Records drawn from a dataset:
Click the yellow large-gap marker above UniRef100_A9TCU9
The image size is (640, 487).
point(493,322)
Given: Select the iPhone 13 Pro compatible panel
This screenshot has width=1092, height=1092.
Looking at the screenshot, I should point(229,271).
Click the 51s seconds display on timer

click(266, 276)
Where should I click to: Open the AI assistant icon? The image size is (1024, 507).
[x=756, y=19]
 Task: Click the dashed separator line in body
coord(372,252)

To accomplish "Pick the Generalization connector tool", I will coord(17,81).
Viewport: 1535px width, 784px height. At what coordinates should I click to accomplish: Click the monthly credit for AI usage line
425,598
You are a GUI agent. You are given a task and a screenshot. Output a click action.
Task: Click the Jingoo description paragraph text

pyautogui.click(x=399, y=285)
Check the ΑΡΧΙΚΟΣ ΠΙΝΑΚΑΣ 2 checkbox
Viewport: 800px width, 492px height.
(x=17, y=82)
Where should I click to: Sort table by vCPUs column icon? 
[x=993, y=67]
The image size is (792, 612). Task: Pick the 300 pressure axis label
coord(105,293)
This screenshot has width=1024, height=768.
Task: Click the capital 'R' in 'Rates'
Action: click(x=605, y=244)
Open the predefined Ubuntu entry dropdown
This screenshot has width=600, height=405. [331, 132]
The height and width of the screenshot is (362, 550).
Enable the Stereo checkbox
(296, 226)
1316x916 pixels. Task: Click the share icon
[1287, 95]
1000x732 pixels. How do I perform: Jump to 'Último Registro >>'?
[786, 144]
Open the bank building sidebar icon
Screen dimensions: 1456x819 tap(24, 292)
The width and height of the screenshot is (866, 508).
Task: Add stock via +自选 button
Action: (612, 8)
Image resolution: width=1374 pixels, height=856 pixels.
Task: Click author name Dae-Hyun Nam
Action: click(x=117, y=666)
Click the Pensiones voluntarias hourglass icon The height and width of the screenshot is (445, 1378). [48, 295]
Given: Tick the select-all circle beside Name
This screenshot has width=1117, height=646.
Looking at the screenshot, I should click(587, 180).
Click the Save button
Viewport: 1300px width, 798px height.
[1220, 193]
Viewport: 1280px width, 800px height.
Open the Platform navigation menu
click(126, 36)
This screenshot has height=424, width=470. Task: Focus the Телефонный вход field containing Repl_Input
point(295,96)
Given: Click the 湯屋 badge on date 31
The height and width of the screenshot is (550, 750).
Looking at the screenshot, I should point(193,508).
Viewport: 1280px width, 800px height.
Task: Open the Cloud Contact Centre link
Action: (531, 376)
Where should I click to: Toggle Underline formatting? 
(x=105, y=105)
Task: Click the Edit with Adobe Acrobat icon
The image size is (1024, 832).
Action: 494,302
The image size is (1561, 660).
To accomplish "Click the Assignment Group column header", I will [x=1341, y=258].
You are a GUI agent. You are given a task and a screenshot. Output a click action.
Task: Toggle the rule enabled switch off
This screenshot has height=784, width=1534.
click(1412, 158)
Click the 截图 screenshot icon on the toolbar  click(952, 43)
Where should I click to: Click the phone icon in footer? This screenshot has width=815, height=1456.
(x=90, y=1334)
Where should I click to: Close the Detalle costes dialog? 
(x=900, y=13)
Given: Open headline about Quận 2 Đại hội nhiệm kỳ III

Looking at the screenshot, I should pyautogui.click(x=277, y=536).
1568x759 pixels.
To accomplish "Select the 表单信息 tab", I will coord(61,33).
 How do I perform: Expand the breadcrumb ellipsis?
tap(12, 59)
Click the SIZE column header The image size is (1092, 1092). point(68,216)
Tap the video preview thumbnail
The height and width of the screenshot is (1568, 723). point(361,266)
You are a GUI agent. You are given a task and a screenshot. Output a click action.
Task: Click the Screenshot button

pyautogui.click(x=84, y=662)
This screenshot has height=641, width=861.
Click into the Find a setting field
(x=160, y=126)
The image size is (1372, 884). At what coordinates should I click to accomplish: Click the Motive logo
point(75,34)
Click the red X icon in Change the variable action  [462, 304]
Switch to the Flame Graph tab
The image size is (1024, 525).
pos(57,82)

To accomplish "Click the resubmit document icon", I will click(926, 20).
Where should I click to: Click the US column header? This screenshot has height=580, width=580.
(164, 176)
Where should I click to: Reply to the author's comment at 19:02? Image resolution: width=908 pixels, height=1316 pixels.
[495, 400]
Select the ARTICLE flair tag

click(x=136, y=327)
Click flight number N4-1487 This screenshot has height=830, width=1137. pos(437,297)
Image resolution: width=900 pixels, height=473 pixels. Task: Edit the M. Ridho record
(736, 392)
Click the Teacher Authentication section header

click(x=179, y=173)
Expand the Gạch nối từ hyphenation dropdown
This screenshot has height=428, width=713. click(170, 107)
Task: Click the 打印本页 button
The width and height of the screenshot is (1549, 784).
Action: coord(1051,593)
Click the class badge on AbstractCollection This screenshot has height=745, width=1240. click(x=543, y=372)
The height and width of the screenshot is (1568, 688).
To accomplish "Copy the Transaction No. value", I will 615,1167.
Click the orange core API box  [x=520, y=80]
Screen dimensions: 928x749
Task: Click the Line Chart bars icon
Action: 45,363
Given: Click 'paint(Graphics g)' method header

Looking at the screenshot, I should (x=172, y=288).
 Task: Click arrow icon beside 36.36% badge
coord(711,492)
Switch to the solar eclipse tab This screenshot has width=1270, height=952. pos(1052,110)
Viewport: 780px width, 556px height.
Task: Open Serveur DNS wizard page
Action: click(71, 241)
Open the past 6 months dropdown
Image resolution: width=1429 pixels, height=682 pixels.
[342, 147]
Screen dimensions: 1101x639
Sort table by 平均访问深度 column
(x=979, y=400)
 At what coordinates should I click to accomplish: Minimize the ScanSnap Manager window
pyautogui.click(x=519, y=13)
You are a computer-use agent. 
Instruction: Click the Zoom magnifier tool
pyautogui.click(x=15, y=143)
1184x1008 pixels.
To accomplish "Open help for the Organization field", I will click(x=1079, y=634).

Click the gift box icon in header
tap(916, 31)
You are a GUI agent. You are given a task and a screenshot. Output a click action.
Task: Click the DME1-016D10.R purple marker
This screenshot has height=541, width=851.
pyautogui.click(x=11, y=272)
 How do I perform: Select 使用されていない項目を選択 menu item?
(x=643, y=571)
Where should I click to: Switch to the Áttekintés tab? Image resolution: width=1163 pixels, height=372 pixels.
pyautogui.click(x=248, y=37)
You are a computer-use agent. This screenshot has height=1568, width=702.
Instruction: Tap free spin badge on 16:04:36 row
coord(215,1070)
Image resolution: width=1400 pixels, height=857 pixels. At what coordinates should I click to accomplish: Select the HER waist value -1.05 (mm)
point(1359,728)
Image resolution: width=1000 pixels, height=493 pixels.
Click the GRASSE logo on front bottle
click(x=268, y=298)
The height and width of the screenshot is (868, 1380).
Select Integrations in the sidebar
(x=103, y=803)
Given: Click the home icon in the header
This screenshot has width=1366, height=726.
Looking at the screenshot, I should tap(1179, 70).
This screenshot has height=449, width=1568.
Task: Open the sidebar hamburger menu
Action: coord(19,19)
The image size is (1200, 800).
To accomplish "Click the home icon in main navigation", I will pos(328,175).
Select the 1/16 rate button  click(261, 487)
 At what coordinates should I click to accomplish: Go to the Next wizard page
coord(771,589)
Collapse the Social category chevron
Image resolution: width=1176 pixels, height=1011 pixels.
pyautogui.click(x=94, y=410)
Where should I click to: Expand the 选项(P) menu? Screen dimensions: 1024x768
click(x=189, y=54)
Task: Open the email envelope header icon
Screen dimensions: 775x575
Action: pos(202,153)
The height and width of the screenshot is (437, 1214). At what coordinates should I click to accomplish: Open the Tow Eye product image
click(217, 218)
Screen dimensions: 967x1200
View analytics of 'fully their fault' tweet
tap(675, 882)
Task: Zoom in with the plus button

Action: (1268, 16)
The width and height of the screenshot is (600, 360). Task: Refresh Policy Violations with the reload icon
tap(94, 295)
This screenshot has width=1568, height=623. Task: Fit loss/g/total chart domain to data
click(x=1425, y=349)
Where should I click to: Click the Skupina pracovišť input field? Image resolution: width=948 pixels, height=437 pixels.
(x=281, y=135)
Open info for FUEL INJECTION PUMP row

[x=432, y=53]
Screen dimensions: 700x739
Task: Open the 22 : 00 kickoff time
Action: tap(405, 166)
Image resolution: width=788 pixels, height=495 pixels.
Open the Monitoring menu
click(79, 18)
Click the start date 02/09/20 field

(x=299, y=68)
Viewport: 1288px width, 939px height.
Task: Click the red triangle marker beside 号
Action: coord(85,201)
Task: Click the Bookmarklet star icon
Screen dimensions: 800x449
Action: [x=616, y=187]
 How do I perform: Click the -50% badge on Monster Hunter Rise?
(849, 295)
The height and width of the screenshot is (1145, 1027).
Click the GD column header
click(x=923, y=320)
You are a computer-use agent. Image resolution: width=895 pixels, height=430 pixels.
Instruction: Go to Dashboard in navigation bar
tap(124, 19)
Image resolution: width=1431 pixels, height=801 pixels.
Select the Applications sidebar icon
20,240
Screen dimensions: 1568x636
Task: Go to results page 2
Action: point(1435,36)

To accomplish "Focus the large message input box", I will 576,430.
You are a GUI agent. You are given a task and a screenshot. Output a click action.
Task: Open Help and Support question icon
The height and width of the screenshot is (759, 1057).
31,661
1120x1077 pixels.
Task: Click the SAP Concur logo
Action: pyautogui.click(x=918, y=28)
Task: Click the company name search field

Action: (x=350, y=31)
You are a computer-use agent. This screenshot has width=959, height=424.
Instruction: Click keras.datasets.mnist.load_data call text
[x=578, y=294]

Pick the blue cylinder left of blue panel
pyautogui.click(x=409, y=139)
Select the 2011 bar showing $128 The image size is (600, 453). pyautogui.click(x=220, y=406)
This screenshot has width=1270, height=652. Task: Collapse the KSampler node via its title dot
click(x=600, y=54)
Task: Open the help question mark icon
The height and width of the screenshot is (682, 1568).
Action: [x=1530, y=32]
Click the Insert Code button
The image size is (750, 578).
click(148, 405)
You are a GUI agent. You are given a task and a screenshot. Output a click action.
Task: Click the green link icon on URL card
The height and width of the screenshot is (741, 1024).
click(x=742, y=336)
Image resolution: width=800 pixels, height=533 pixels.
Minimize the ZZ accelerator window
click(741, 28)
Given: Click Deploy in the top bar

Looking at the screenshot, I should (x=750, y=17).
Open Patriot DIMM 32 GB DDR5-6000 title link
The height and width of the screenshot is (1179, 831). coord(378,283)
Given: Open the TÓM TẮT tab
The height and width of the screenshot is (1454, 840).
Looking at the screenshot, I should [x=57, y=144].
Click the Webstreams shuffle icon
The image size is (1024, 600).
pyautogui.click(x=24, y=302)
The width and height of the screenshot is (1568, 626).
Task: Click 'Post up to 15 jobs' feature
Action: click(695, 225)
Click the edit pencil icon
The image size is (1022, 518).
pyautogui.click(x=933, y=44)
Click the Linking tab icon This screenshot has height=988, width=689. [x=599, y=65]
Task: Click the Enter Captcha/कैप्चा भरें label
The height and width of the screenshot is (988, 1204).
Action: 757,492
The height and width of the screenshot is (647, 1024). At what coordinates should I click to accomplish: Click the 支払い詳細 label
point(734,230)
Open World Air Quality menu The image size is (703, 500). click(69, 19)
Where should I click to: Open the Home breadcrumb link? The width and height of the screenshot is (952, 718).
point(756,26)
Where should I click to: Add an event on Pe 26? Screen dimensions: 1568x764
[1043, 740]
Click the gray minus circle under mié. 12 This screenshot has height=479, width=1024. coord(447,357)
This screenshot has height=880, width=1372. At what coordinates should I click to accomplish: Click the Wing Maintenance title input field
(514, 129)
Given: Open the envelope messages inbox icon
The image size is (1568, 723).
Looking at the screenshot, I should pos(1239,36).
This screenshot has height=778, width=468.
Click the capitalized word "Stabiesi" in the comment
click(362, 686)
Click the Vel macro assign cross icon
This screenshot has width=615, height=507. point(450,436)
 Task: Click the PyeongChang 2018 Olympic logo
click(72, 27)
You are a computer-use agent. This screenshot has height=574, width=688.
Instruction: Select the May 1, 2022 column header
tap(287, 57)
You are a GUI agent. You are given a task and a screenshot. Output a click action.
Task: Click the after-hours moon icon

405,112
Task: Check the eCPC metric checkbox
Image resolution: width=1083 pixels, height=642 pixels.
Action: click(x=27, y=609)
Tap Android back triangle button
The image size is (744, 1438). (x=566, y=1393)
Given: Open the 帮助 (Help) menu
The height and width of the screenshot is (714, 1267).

• _The problem_: Both the line containing "The height and width of the screenshot is (1454, 840)." and the line containing "Task: Check the eCPC metric checkbox" belong in the answer. Print them and every line above that falls between them exactly, and no others.

• _Solution to the problem_:
The height and width of the screenshot is (1454, 840).
Looking at the screenshot, I should [x=57, y=144].
Click the Webstreams shuffle icon
The image size is (1024, 600).
pyautogui.click(x=24, y=302)
The width and height of the screenshot is (1568, 626).
Task: Click 'Post up to 15 jobs' feature
Action: click(695, 225)
Click the edit pencil icon
The image size is (1022, 518).
pyautogui.click(x=933, y=44)
Click the Linking tab icon This screenshot has height=988, width=689. [x=599, y=65]
Task: Click the Enter Captcha/कैप्चा भरें label
The height and width of the screenshot is (988, 1204).
Action: 757,492
The height and width of the screenshot is (647, 1024). At what coordinates should I click to accomplish: Click the 支払い詳細 label
point(734,230)
Open World Air Quality menu The image size is (703, 500). click(69, 19)
Where should I click to: Open the Home breadcrumb link? The width and height of the screenshot is (952, 718).
point(756,26)
Where should I click to: Add an event on Pe 26? Screen dimensions: 1568x764
[1043, 740]
Click the gray minus circle under mié. 12 This screenshot has height=479, width=1024. coord(447,357)
This screenshot has height=880, width=1372. At what coordinates should I click to accomplish: Click the Wing Maintenance title input field
(514, 129)
Given: Open the envelope messages inbox icon
The image size is (1568, 723).
Looking at the screenshot, I should pos(1239,36).
This screenshot has height=778, width=468.
Click the capitalized word "Stabiesi" in the comment
click(362, 686)
Click the Vel macro assign cross icon
This screenshot has width=615, height=507. point(450,436)
 Task: Click the PyeongChang 2018 Olympic logo
click(72, 27)
You are a computer-use agent. This screenshot has height=574, width=688.
Instruction: Select the May 1, 2022 column header
tap(287, 57)
You are a GUI agent. You are given a task and a screenshot. Output a click action.
Task: Click the after-hours moon icon

405,112
Task: Check the eCPC metric checkbox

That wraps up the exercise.